=== Begin Enclosure ===

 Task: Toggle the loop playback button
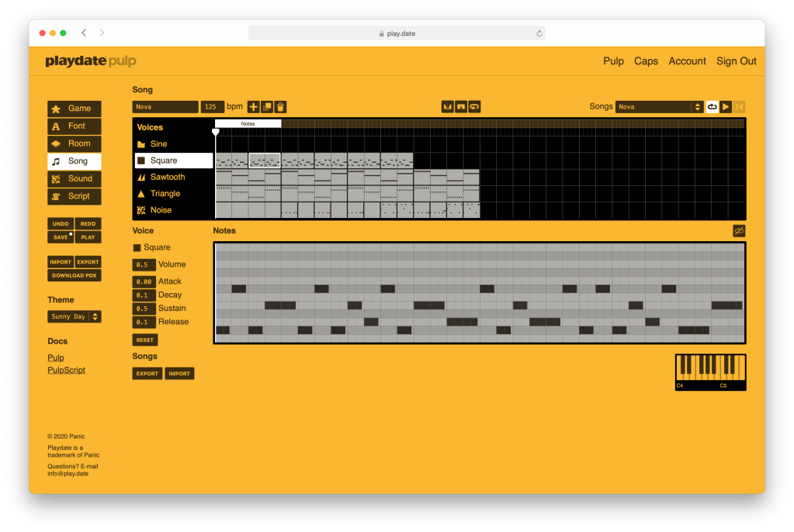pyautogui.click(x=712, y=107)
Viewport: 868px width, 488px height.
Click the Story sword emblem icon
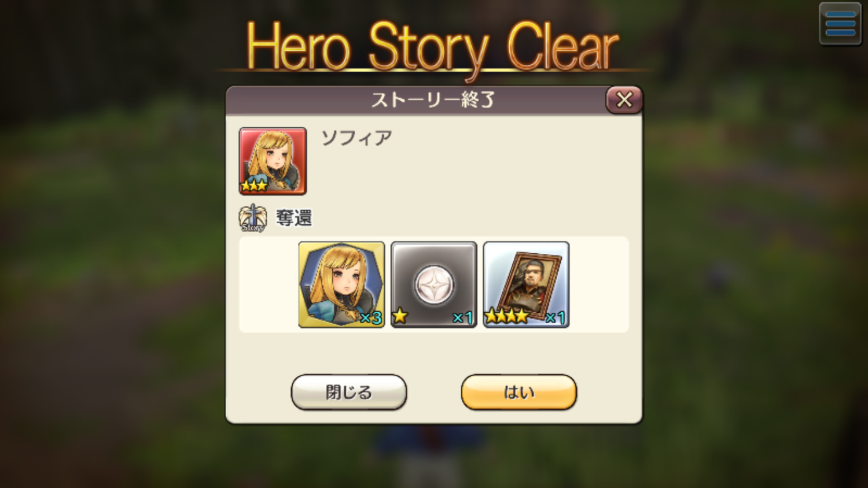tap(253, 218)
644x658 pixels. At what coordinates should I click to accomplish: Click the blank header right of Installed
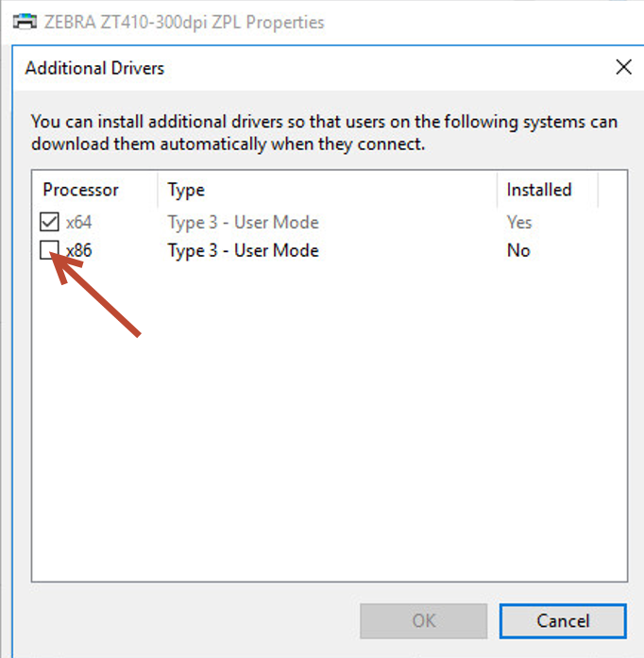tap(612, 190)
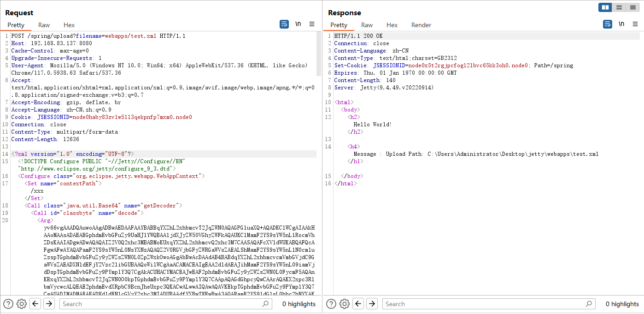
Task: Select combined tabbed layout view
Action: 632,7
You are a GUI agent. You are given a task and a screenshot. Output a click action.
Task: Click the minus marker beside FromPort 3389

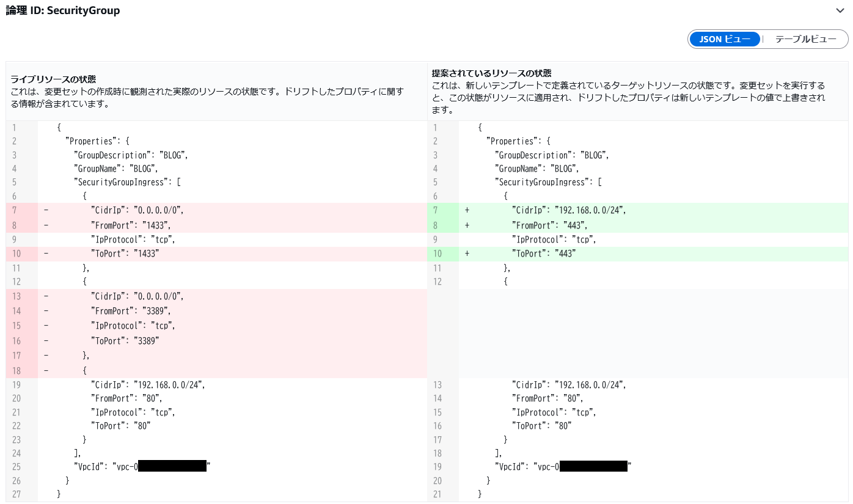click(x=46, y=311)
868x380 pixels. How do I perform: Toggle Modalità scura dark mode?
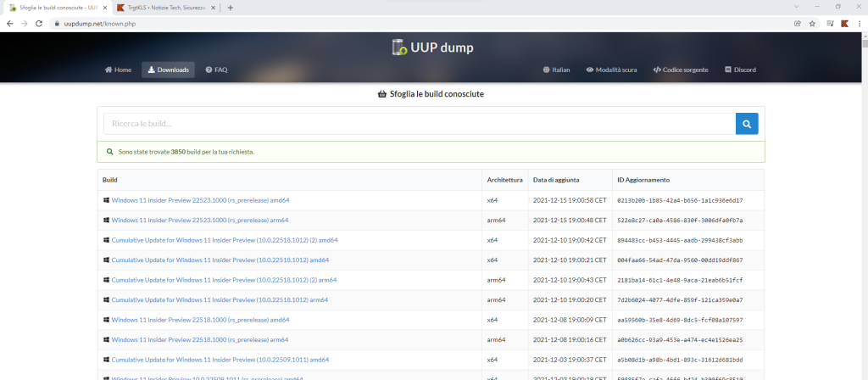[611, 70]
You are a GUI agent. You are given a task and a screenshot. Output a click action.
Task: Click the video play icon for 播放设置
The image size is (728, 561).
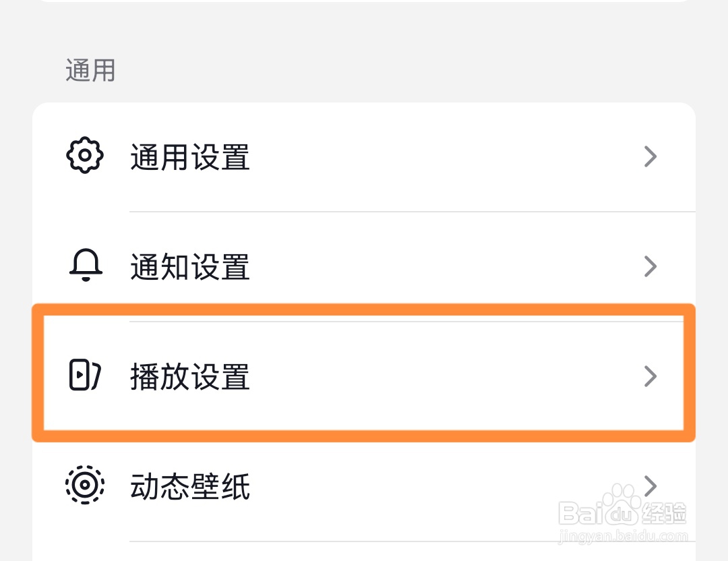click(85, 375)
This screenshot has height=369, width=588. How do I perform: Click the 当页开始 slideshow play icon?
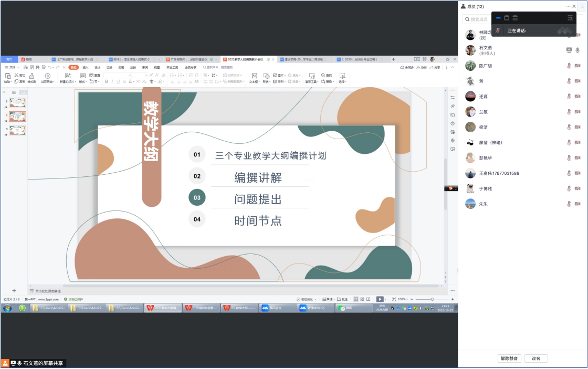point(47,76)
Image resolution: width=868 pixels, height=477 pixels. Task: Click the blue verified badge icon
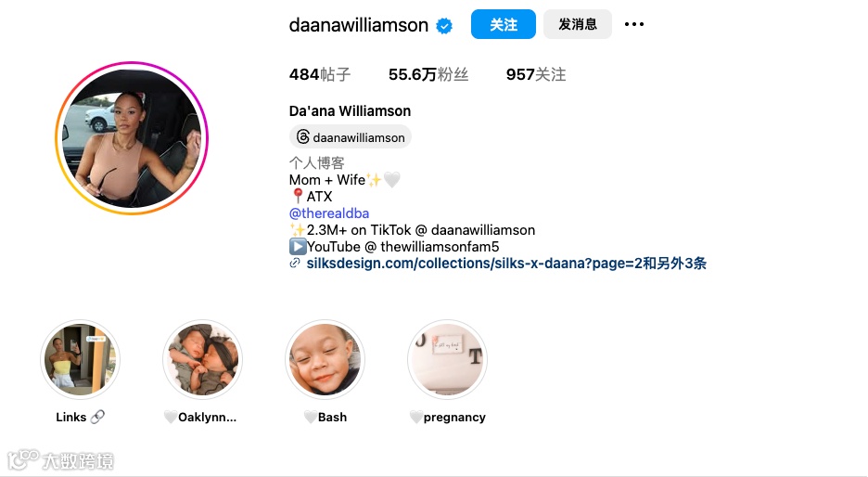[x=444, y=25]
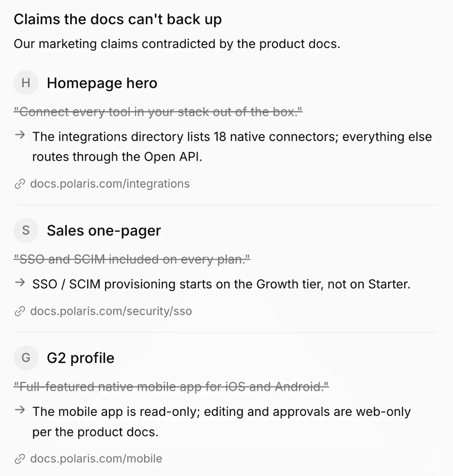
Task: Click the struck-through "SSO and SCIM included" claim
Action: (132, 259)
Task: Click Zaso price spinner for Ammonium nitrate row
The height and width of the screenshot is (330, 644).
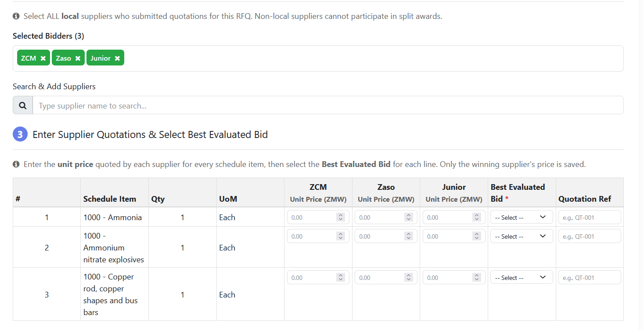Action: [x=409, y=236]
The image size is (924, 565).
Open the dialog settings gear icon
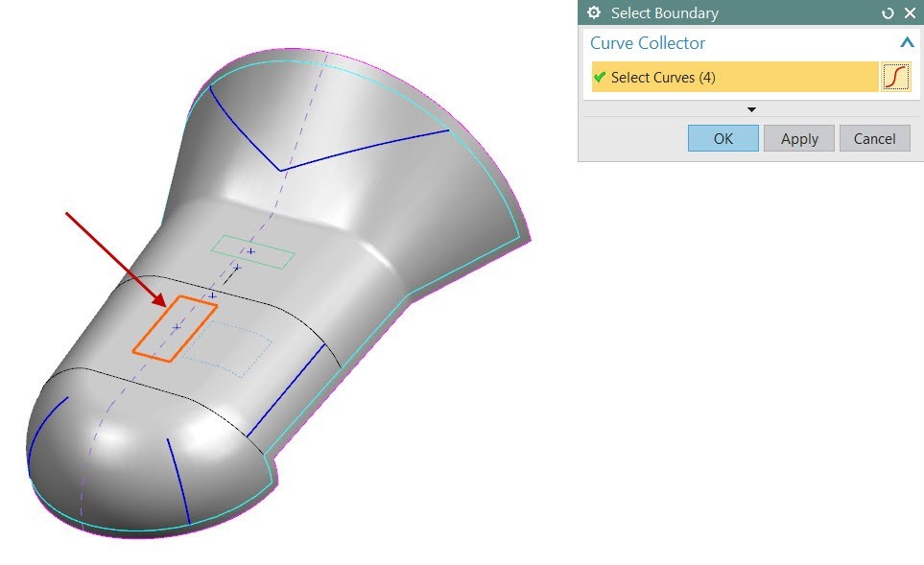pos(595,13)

=== End Enclosure ===

Goal of the exercise: In the data above, find the line containing "Image resolution: width=868" and the line containing "The image size is (924, 565).". Repeat those two lines and everything between them exactly, minus the pictures.

Worked solution:
Image resolution: width=868 pixels, height=477 pixels. Task: Click the blue verified badge icon
[x=444, y=25]
Task: Click the struck-through "SSO and SCIM included" claim
Action: (132, 259)
Task: Click Zaso price spinner for Ammonium nitrate row
The height and width of the screenshot is (330, 644).
Action: [x=409, y=236]
The image size is (924, 565).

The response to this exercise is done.